Auch der Osten Afrika wird langsam von Goldgräberstimmung erfasst. Es wird gebohrt wie nie. Erdölfirmen rechnen sich Chancen in Madagaskar, Kenia, rund um die Seychellen und bei Sansibar aus. Mit Öl gesegnet ist aber vor allem der Westen, Angola, Äquatorialguinea, Nigeria.

Lichtblick in Botswana

Doch wie kann nun verhindert werden, dass der Ölsegen wieder zum Fluch wird? Der britische Wissenschaftler Collier empfiehlt Folgendes: Regierungen sollten Bohrrechte in Auktionen an Bestbieter vergeben, kurzfristigere, aber verlässliche Förderverträge abschließen, Transparenz bei den Öleinahmen herstellen, Sparfonds einrichten und vernünftige Investionsentscheidungen treffen. Zudem rät Collier zu einem internationalen Verhaltenscode, an dem sich Staaten und Unternehmen orientieren. Als Vorbild gilt der Kimberley-Prozess, der das Diamanten-Geschäft sauberer machte und damit auch zur Erfolgsstory Botswanas beitrug. Das kleine Land im Süden Afrikas ist heute ein Beispiel dafür, dass sich der Fluch der Ressourcen auch bannen lässt.

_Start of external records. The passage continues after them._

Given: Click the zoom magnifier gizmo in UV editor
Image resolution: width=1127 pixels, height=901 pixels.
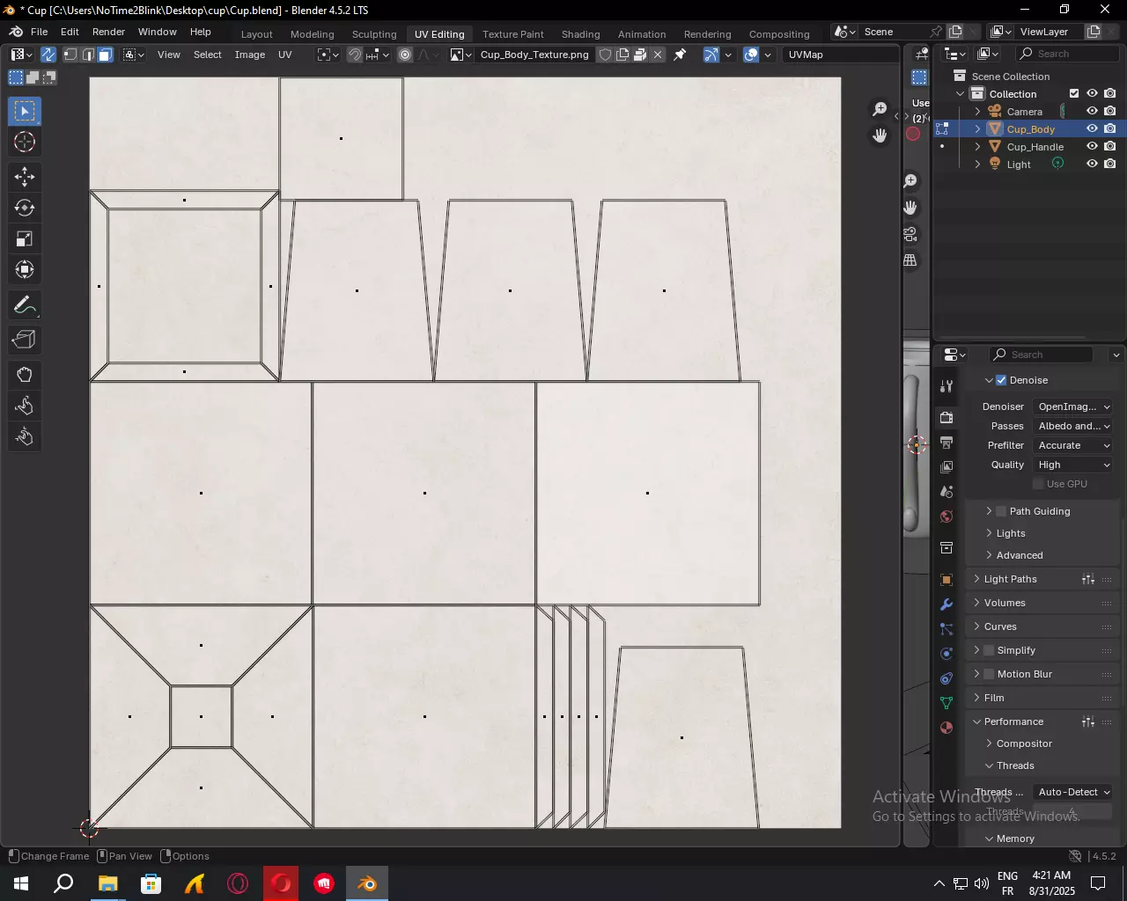Looking at the screenshot, I should [x=879, y=109].
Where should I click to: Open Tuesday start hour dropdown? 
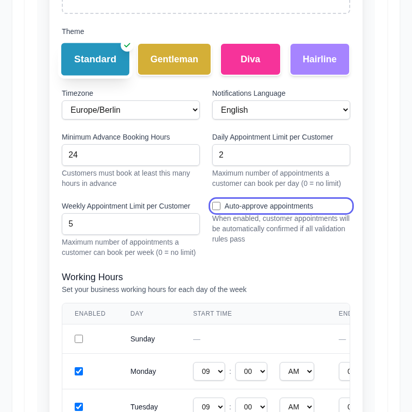coord(209,406)
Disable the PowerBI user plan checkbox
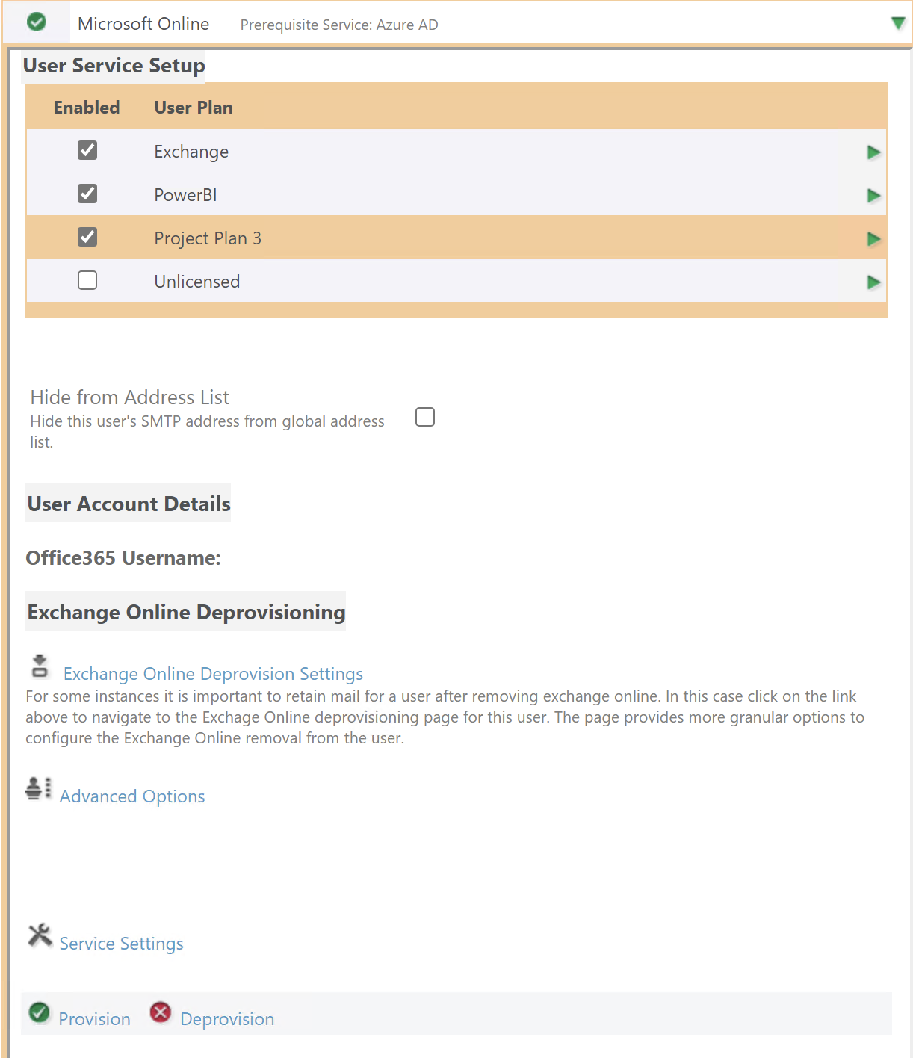The image size is (913, 1058). coord(87,194)
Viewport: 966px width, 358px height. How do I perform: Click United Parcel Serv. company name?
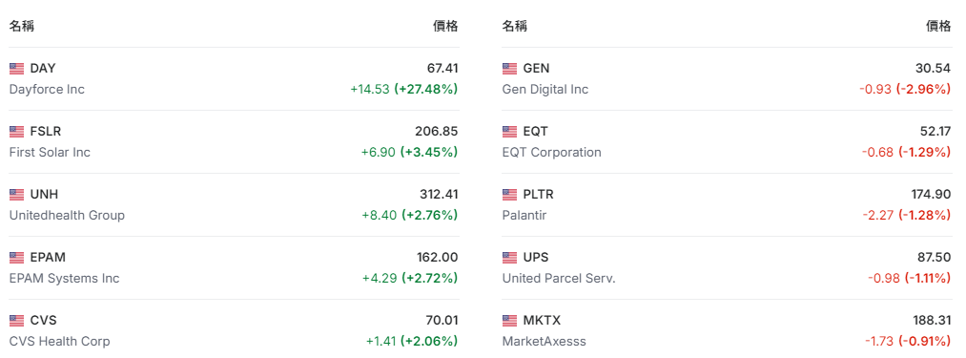[559, 279]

Ähnliches hatte Colliers namhafter US-Kollege Jeffrey Sachs in São Tome and Principe vor, einer Inselgruppe im Golf von Guinea, die auf Milliarden Fässern Öl sitzt. Doch erste Korruptionsfälle wurden bekannt, bevor ein Tropfen Öl auf den Markt kam. Auch im Tschad hatten wohlmeinende Berater große Pläne für ein 4-Milliarden-Pipeline-Projekt. Um Korruption zu verhindern, sollten die Einkünfte über ein Londoner Konto laufen und zehn Prozent für zukünftige Generationen gebunkert werden. Vier Fünftel des verbleibenden Geldes sollten für Bildung, Infrastruktur, Gesundheit und Soziales verwendet werden. Ein edler Plan. Bis Präsident Idriss Deby mit seiner ersten Tranche Waffen kaufte, um sich gegen Rebellen aus dem benachbarten Darfur zu verteidigen, und das schöne Londoner Konto samt Zukunftsfonds auflöste.